Oui à la pénalisation des voitures polluantes

par Robert Lion, ancien directeur général de la Caisse des dépôts, membre du Conseil de la Terre, président d’Agrisud International. le 30 juin 2004.

On ne peut se moquer impunément de l’avenir en s’offrant des 4×4 inutilement gourmands, au mépris des impacts sur l’environnement.

Michel Barnier et Serge Lepeltier, cosignataires avec leurs deux collègues ministres britanniques, viennent (Le Monde du 25 juin) de sonner l’alarme sur le réchauffement climatique. Ils ont raison, et leur propos est exact.

On dira seulement qu’ils pourraient être plus fermes quand ils parlent des actions nécessaires : bien sûr, la France se doit de respecter le protocole de Kyoto de manière plus convaincante que ce que nous avons fait ces dernières années, où nous n’avons guère mis en œuvre notre « plan de lutte contre l’effet de serre » ; bien sûr, il faut désormais appliquer attentivement notre nouvelle Charte de l’environnement ; bien sûr, et surtout, nous devons modifier nos modes de production et de consommation.

Ce dernier concept, né à Rio en 1992, était au cœur des débats à Johannesburg, il y a deux ans.
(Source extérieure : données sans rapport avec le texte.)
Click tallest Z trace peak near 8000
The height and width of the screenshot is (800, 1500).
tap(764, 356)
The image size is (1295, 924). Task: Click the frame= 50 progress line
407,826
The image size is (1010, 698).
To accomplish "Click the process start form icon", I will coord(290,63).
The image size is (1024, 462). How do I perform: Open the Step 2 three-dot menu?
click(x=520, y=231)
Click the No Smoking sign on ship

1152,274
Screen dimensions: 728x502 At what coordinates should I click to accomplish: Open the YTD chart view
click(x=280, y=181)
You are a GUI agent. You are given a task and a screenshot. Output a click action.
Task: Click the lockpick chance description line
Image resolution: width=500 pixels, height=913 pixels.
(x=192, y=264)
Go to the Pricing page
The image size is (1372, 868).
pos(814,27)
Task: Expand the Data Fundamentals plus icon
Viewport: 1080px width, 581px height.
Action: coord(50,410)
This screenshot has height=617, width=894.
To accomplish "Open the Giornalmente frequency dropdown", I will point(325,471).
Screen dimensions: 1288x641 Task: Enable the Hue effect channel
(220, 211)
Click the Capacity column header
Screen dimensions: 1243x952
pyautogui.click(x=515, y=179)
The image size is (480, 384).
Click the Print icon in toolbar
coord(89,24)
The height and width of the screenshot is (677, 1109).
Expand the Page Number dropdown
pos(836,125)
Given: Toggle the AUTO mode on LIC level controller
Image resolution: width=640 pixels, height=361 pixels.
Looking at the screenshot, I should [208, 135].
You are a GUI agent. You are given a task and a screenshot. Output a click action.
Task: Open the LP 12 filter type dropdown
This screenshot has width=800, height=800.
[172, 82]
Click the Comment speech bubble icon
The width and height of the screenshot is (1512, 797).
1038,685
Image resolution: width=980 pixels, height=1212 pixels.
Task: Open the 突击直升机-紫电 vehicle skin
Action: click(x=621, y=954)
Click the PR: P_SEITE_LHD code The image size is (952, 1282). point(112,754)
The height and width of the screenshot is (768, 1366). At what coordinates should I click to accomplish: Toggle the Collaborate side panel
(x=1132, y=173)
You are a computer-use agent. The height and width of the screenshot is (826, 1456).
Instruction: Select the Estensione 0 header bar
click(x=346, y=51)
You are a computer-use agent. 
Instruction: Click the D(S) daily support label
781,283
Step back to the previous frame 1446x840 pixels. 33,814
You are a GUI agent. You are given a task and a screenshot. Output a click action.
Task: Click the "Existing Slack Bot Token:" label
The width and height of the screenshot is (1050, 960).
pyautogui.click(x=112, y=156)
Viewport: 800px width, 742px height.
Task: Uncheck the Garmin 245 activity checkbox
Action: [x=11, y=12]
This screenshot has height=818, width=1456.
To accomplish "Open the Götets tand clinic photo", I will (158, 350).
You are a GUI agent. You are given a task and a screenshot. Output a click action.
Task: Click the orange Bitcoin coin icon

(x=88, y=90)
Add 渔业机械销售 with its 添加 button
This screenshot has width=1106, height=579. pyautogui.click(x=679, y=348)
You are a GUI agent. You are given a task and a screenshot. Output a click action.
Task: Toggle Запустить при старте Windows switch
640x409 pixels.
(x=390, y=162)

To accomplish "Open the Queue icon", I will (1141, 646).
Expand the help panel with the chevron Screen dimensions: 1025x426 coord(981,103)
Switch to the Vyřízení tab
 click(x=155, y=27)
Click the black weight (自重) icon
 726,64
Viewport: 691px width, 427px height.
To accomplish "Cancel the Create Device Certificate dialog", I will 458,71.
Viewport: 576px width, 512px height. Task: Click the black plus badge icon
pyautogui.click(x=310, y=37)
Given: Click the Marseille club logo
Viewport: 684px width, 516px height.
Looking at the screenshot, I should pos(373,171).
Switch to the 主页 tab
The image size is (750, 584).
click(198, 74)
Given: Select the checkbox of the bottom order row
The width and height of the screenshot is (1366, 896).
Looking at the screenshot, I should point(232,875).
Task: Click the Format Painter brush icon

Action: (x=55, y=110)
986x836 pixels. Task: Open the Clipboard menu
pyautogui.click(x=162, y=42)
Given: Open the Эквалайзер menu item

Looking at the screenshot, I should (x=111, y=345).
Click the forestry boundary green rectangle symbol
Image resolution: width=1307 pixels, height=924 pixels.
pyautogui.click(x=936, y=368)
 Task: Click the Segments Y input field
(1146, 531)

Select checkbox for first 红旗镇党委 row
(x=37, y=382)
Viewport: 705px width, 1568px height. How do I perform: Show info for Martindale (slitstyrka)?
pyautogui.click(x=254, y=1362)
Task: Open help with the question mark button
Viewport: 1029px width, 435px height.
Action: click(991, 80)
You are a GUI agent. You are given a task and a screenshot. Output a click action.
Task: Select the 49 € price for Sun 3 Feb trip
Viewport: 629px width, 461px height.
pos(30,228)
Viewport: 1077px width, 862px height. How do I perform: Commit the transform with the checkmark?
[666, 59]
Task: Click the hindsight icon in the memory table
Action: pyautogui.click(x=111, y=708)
Il concerne au premier chef nos pays industrialisés : leur modèle de consommation, que le monde entier voudrait atteindre, provoque des prélèvements inconsidérés sur ces ressources, précieuses et souvent en péril, que sont les combustibles fossiles, les sols, l’eau, la biodiversité, la faune marine, les forêts.

Ce même modèle crée des rejets – déchets, émissions de gaz, pollutions de l’air, de l’eau et des sols – qui menacent tous les écosystèmes, du plus important, qui est le climat, jusqu’aux plus modestes, tels le bassin hydraulique de nos campagnes ou la qualité de l’air de notre quartier.

A nous, et en particulier à nous Européens, d’être pionniers dans le passage à des modes de vie moins prédateurs et moins destructeurs. Ces évolutions sont inéluctables : nous devrons renoncer à la voiture individuelle en ville. Il nous faudra cesser de gaspiller l’eau et réduire de moitié notre consommation d’électricité – ce qui peut se faire sans dégrader notre confort. Nous aurons à prendre sérieusement en compte, dans nos achats, l’origine et les modes de fabrication des produits, comme leur capacité à peu consommer, à peu polluer, à être recyclés. Notre agriculture devra être plus respectueuse des ressources hydrauliques.

Alors je regrette que, juste à côté de l’appel de M. Barnier et M. Lepeltier, l’éditorial du Monde critique le projet du ministre du développement durable concernant les voitures polluantes.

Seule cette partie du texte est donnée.